**Provided entries:**
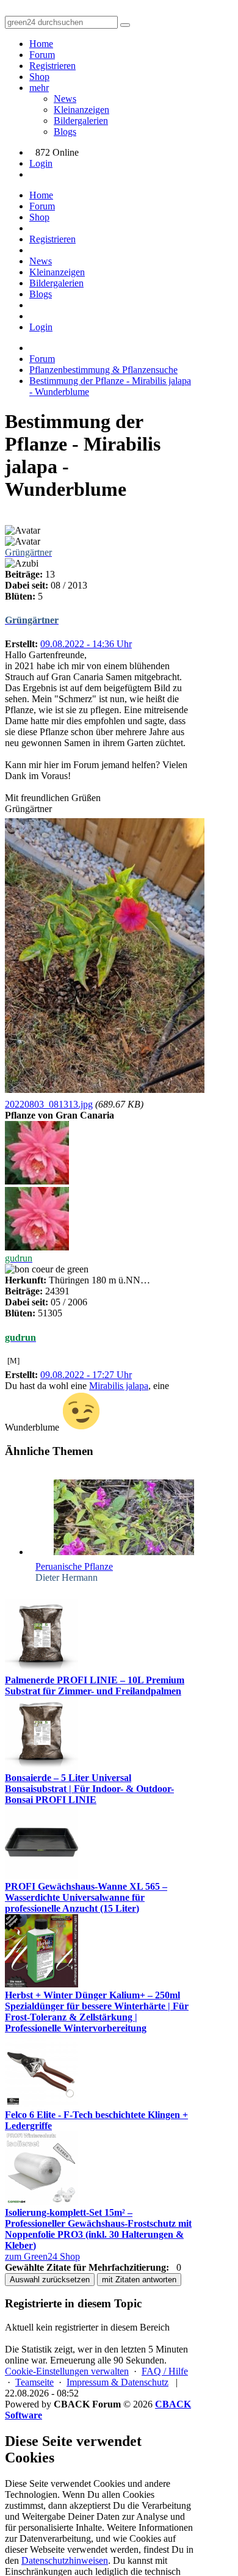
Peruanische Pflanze (74, 1566)
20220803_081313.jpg (49, 1104)
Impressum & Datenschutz (117, 2382)
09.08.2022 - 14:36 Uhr (86, 644)
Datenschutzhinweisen (64, 2560)
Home (41, 43)
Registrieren (52, 65)
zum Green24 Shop (42, 2256)
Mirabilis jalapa (118, 1386)
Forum (42, 54)
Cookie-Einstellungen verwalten (67, 2371)
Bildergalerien (81, 120)
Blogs (65, 131)
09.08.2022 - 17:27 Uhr (86, 1375)
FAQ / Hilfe (165, 2371)
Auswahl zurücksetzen (50, 2279)
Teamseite (34, 2382)
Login (40, 163)
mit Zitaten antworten (139, 2279)
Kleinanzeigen (81, 109)
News (65, 98)
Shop (39, 76)
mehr (39, 87)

**Work required:** All of the data above should be printed again exactly, though none of the pictures belong in the copy.

**Your solution:**
Peruanische Pflanze (74, 1566)
20220803_081313.jpg (49, 1104)
Impressum & Datenschutz (117, 2382)
09.08.2022 - 14:36 Uhr (86, 644)
Datenschutzhinweisen (64, 2560)
Home (41, 43)
Registrieren (52, 65)
zum Green24 Shop (42, 2256)
Mirabilis jalapa (118, 1386)
Forum (42, 54)
Cookie-Einstellungen verwalten (67, 2371)
Bildergalerien (81, 120)
Blogs (65, 131)
09.08.2022 - 17:27 Uhr (86, 1375)
FAQ / Hilfe (165, 2371)
Auswahl zurücksetzen (50, 2279)
Teamseite (34, 2382)
Login (40, 163)
mit Zitaten antworten (139, 2279)
Kleinanzeigen (81, 109)
News (65, 98)
Shop (39, 76)
mehr (39, 87)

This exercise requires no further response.